The meeting began with the staff providing the Board with a time table until the final Standard would be issued at the end of March 2011. After the completion of today's discussion, the remaining topics for deliberation at the regularly scheduled February 2011 Board meeting would be transition, effective date and any carryover issues identified. The staff also provided the Board with an agenda paper which summarised the Board's tentative decisions to date.
Distinction between defined benefit plans and defined contribution plans
Some comment letter respondents expressed concern over the inclusion in the examples of defined benefit plans in paragraph 26 of IAS 19 of the criterion that a plan benefit formula that is not linked solely to the amount of contributions. They noted that as a result, certain plans have been classified as defined benefit plans which otherwise have characteristics of defined contribution plans. Specifically mentioned were certain defined contribution plans that have a benefit formula which determines the benefits to be paid out if the plan assets are sufficient, but for which the employer has no obligation to provide additional contributions if the plan assets are not sufficient (i.e., the benefit payments are the lower of benefit formula or the plan assets available).

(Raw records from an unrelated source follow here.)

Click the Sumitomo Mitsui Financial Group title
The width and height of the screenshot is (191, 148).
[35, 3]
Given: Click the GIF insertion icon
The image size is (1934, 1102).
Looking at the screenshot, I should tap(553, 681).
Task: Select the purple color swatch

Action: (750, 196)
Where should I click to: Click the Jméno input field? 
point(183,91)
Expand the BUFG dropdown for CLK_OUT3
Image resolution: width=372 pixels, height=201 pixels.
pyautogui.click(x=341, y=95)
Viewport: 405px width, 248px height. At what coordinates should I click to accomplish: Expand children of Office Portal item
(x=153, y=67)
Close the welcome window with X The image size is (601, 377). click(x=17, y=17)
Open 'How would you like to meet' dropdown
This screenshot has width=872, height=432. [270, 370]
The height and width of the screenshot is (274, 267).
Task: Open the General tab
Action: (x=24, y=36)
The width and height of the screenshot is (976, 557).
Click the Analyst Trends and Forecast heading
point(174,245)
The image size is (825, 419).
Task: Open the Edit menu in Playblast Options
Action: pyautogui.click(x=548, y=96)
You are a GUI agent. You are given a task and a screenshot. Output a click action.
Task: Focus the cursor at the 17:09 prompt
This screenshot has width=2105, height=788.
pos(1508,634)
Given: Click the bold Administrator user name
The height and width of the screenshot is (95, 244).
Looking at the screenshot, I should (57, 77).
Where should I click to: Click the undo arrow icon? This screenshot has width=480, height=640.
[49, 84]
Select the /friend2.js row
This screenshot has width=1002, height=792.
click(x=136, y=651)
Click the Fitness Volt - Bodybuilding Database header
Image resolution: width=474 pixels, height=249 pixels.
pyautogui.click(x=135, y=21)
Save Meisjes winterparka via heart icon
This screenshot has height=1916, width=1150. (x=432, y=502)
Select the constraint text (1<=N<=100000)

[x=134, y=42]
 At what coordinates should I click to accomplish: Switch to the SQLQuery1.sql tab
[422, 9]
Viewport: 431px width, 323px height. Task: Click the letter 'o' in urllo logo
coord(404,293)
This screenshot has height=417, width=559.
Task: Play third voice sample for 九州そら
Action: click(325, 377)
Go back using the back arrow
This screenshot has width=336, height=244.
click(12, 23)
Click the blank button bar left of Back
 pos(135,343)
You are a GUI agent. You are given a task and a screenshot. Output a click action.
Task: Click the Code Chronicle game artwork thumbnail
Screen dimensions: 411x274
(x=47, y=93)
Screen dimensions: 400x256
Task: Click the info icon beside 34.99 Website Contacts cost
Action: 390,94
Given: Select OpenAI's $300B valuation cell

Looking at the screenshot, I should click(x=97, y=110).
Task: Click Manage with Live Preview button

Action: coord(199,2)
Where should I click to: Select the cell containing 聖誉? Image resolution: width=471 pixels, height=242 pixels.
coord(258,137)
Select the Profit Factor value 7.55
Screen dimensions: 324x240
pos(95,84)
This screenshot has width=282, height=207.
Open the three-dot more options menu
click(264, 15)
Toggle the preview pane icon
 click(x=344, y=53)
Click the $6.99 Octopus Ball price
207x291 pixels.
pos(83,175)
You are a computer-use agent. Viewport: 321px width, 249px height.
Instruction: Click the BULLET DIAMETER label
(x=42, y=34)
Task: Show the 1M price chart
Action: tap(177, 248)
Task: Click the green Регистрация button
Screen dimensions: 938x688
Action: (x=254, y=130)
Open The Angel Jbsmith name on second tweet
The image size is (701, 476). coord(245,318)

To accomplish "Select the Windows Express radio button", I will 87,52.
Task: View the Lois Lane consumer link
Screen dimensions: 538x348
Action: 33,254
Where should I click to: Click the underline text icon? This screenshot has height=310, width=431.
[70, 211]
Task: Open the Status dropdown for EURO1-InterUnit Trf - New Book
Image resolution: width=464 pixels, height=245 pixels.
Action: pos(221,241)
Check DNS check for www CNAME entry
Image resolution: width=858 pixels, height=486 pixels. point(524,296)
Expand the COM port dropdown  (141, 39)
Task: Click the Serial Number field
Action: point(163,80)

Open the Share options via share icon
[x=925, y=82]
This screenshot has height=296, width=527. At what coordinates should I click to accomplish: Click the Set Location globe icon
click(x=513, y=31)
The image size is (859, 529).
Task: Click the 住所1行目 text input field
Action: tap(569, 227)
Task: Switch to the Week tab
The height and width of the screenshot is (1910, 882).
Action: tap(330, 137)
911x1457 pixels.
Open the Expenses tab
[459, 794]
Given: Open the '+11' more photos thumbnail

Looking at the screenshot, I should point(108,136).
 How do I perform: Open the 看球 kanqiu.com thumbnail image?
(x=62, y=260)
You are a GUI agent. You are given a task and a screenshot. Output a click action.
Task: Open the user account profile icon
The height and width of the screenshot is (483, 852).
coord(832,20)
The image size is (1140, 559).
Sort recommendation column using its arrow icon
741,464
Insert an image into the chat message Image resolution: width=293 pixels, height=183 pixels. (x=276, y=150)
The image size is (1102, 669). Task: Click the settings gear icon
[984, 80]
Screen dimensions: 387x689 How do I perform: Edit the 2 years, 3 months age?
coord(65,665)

The staff recommended the Board clarify that the existence of a benefit formula itself would result in classification as a defined benefit plan by including guidance that for defined benefit plans, a benefit formula would create an obligation that requires the employer to pay additional contributions as a result of current or past service. One Board member questioned the inclusion of the word "additional" with regards to contributions and whether it was necessary. The staff clarified that a defined contribution plan may require the employer to contribute an amount to the plan, this criterion is to focus on whether an additional contribution related to the benefit formula would be required. The Board tentatively agreed to clarify that for a plan to be classified as a defined benefit plan, a benefit formula needs to give rise to a legal or constructive obligation that may require the employer to pay additional contributions as a result of current or past service.
Accounting for risk sharing features in a defined benefit plan
Term of the benefit promise vs. assumptions
Determining whether an input of a defined benefit obligation is part of the benefit formula or an actuarial assumption is often difficult and the determination impacts the recognition and presentation of changes to that input. For example, amending benefits promised to employees results in past service costs, recognised when the change occurs and presented with current service costs. However, changes in actuarial assumptions are actuarial gains or losses and recognised when there is a change in the best estimate of the assumption and presented with remeasurements.
The Board considered whether to provide additional guidance on whether an input into the calculation of the defined benefit obligation is a part of the benefits promised or part of the actuarial assumptions. The Board tentatively agreed not to provide further clarification as the determination involves judgment based on the specific facts and circumstances.
Some comment letter respondents expressed concern on how the proposals in the exposure draft ED/2010/3 Defined Benefit Plans would be applied for employee contributions and the allocation to periods of service. Employee contributions share the same difficulties as determining whether an input is a term of the plan or an actuarial assumption.
The Board tentatively agreed to clarify that the benefit to be attributed under either the benefit plan formula or on a straight-line basis (in accordance with paragraph 67 of IAS 19) would be net of the effect of employee contributions and attributed in a similar manner. The Board believes that doing so would address the concerns of those who feel that the benefit obligation includes cost of future increases in salaries but not the benefit of future contributions related to salary increases.
The staff acknowledged that there currently exists diversity in practice about how benefits are attributed to periods of service but did not propose any further clarification.
The Board also tentatively agreed to amend the proposal in the exposure draft in paragraph 64A to only refer to the effect of employee contributions on the defined benefit obligation, without referring to the presentation of the effect in the statement of other comprehensive income.
Some respondents expressed concern with the proposal to consider conditional indexation of benefits in the liability when the indexation is conditional on the assets in the plan. Some felt that the effect of a future increases in the assets is taken into account in the measurement of the liability but not in the measurement of plan assets. Additionally, some felt the requirements were too narrow and the effect of conditional indexation is only taken into account if the terms of the plan allow an entity to adjust the benefits promised.
The Board tentatively agreed to clarify that the assumptions used to estimate conditional indexation or changes in benefits should be 1) reflected in the measurement of the obligation regardless of whether the indexation or changes in benefits are automatic or are subject to a decision by the employer, by the employee, or by a third party such as trustees or administrators, and 2) be mutually compatible with the other assumptions used to determine the defined benefit obligation. Two Board members disagreed with the decision.
Limits on contributions
Some respondents noted that a plan may cap the amount of contributions an employer can be required to pay, either because of a funding arrangement between the employer and the plan or local laws and regulations. They asked the Board to clarify if such a limit should be taken into account in the measurement of the deferred benefit obligation. The Board tentatively agreed to clarify that limits on the legal and constructive obligation to pay additional contributions should be included in the calculation of the defined benefit obligation.